Cross-modal Learning of Graph Representations using Radar Point Cloud for Long-Range Gesture Recognition
This addresses the problem of limited range in gesture recognition for human-computer interaction, offering a solution that works in challenging conditions like low illumination, but it is incremental as it builds on existing graph and temporal modeling methods.
The paper tackles long-range gesture recognition by proposing a cross-modal learning architecture that transfers knowledge from camera to radar point clouds, achieving 98.4% accuracy for five gestures at distances of 1-2 meters.

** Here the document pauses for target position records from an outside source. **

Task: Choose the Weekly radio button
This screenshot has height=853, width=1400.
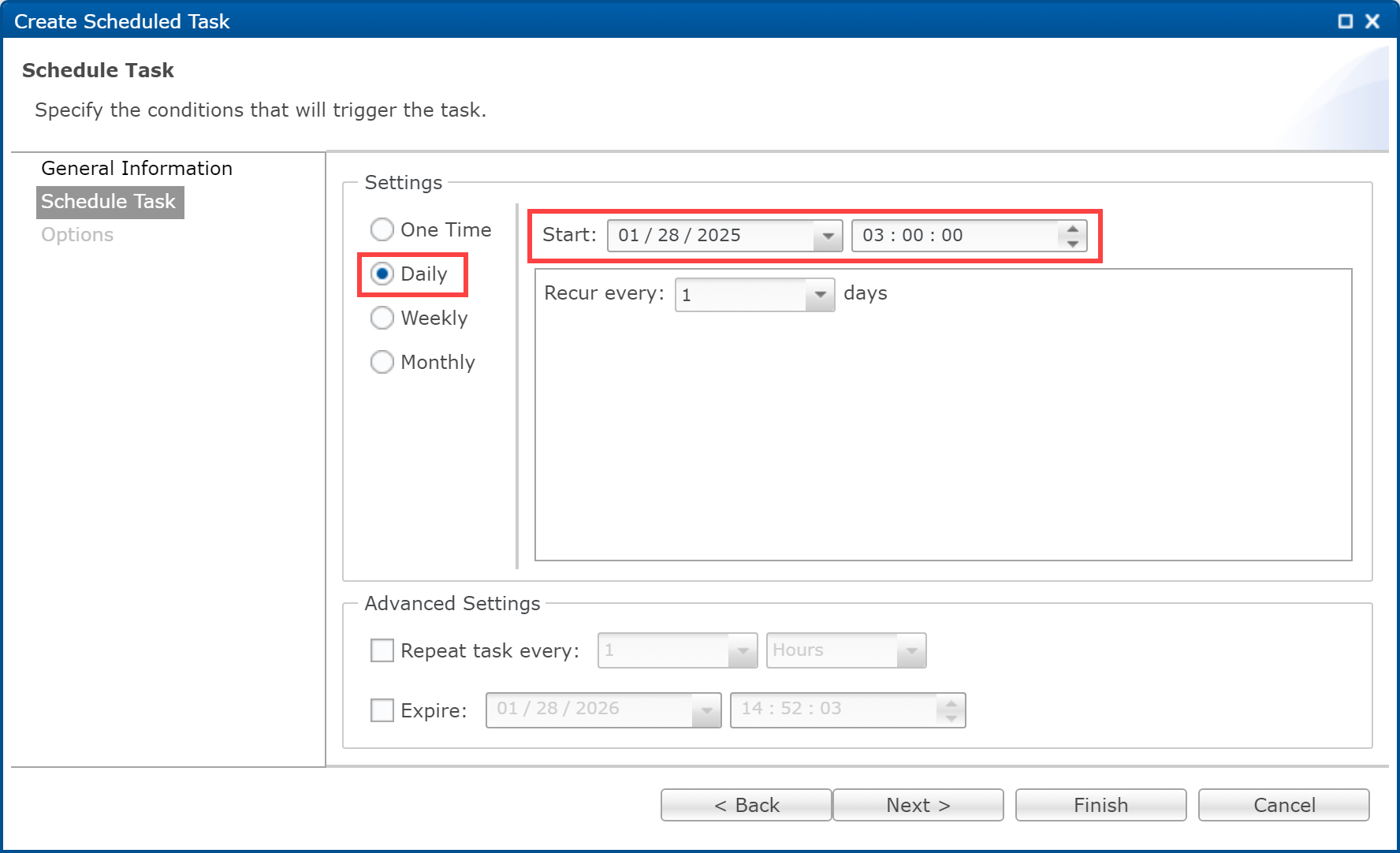Action: coord(382,318)
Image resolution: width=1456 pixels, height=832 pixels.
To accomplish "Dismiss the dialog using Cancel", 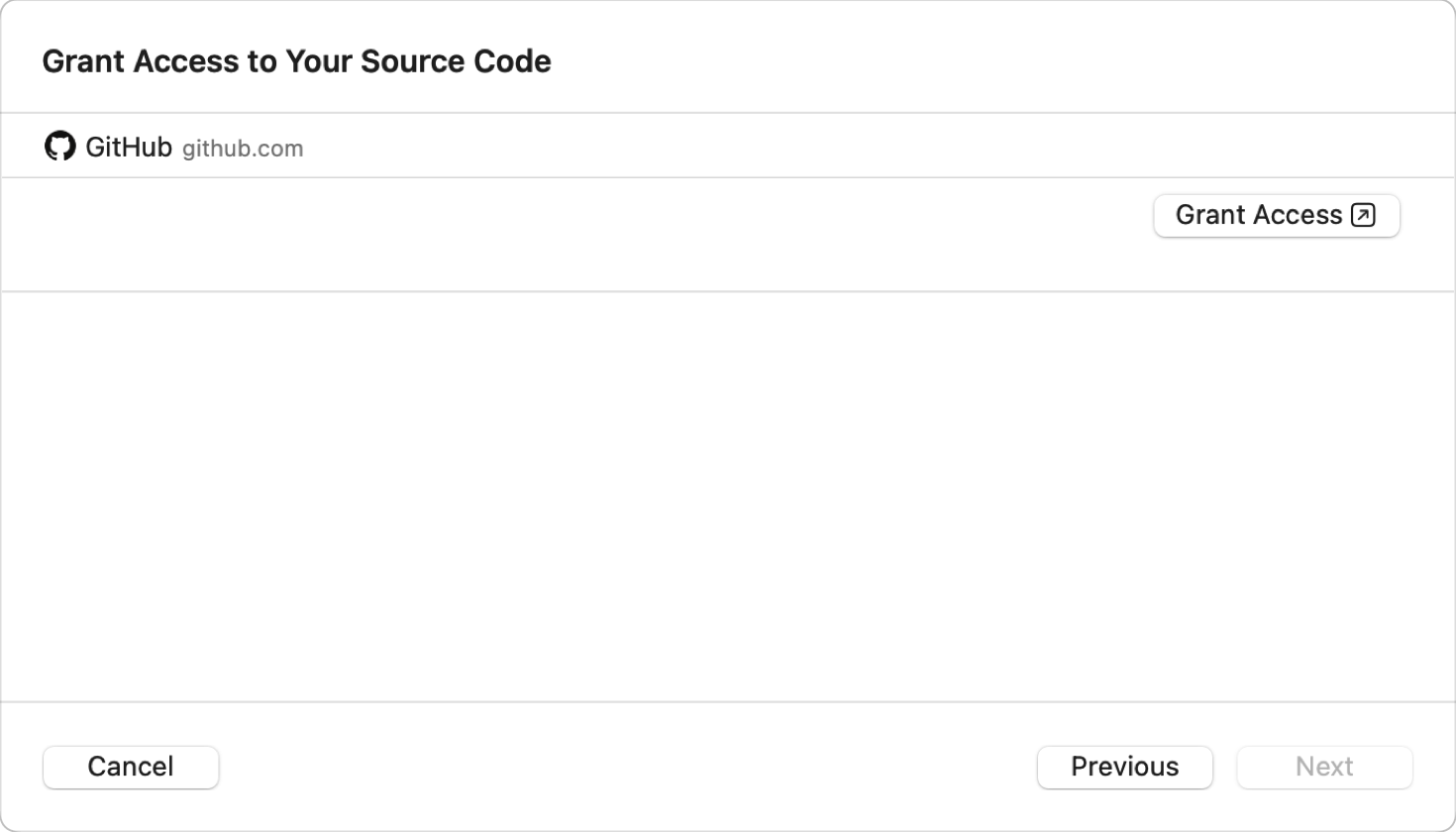I will (131, 767).
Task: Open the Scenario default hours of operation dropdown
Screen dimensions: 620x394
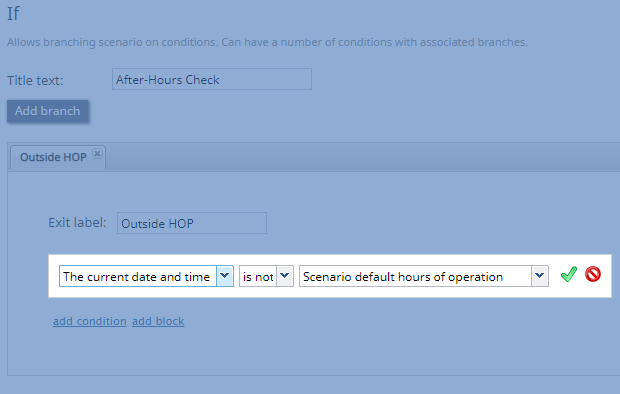Action: (540, 276)
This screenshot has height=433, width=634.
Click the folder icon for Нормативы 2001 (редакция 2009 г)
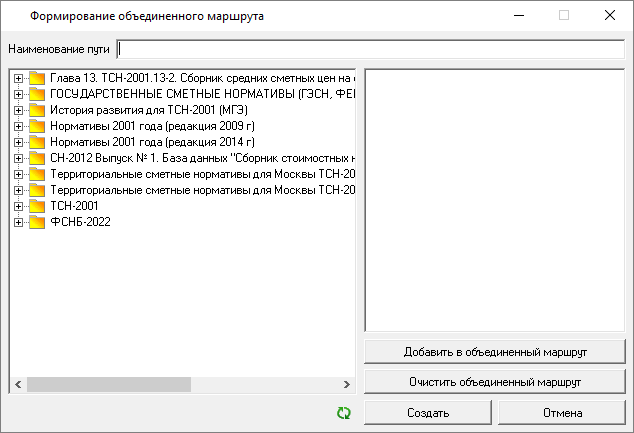coord(37,126)
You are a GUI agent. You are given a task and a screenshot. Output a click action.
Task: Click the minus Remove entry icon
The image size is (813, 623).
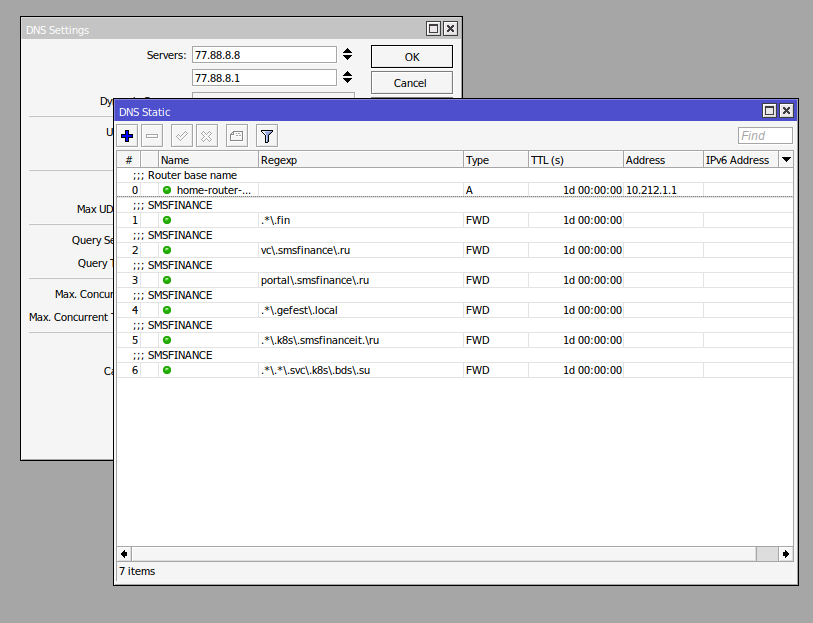(x=152, y=136)
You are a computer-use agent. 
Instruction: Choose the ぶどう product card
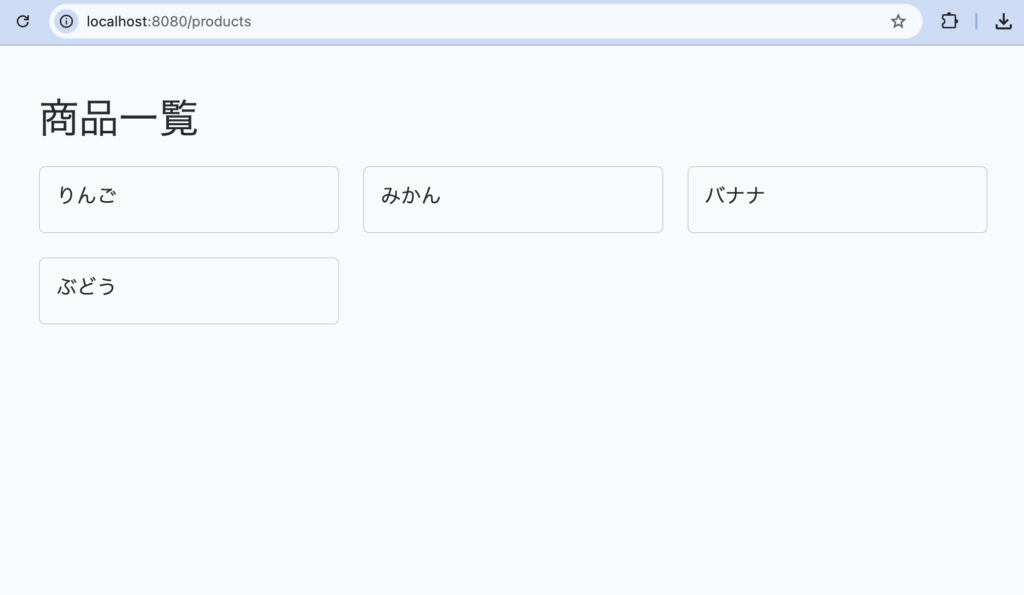189,291
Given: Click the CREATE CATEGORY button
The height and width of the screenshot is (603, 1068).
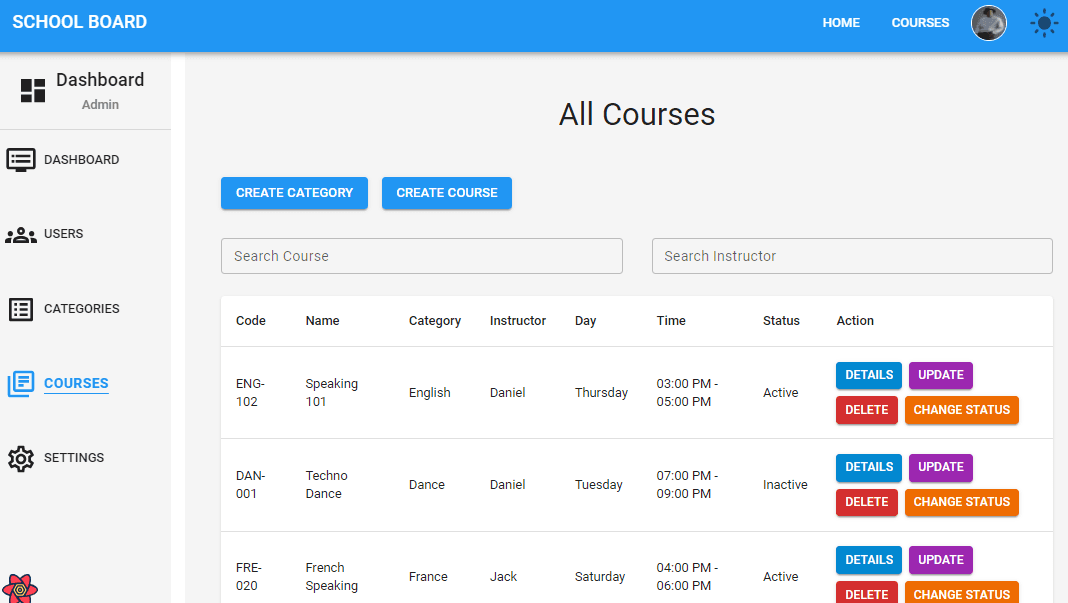Looking at the screenshot, I should point(294,193).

Gesture recognition is one of the most intuitive ways of interaction and has gathered particular attention for human computer interaction. Radar sensors possess multiple intrinsic properties, such as their ability to work in low illumination, harsh weather conditions, and being low-cost and compact, making them highly preferable for a gesture recognition solution. However, most literature work focuses on solutions with a limited range that is lower than a meter. We propose a novel architecture for a long-range (1m - 2m) gesture recognition solution that leverages a point cloud-based cross-learning approach from camera point cloud to 60-GHz FMCW radar point cloud, which allows learning better representations while suppressing noise. We use a variant of Dynamic Graph CNN (DGCNN) for the cross-learning, enabling us to model relationships between the points at a local and global level and to model the temporal dynamics a Bi-LSTM network is employed. In the experimental results section, we demonstrate our model's overall accuracy of 98.4% for five gestures and its generalization capability.